• _How to complete this task_:
Repeat every entry in full. Match each line exactly.

[Opening Data section section]

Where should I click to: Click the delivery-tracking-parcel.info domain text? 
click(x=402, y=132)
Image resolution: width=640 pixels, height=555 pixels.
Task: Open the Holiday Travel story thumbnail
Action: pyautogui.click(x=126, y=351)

[Closing Data section section]

• _Result of this task_:
Where should I click to: Click the delivery-tracking-parcel.info domain text? 
click(x=402, y=132)
Image resolution: width=640 pixels, height=555 pixels.
Task: Open the Holiday Travel story thumbnail
Action: pyautogui.click(x=126, y=351)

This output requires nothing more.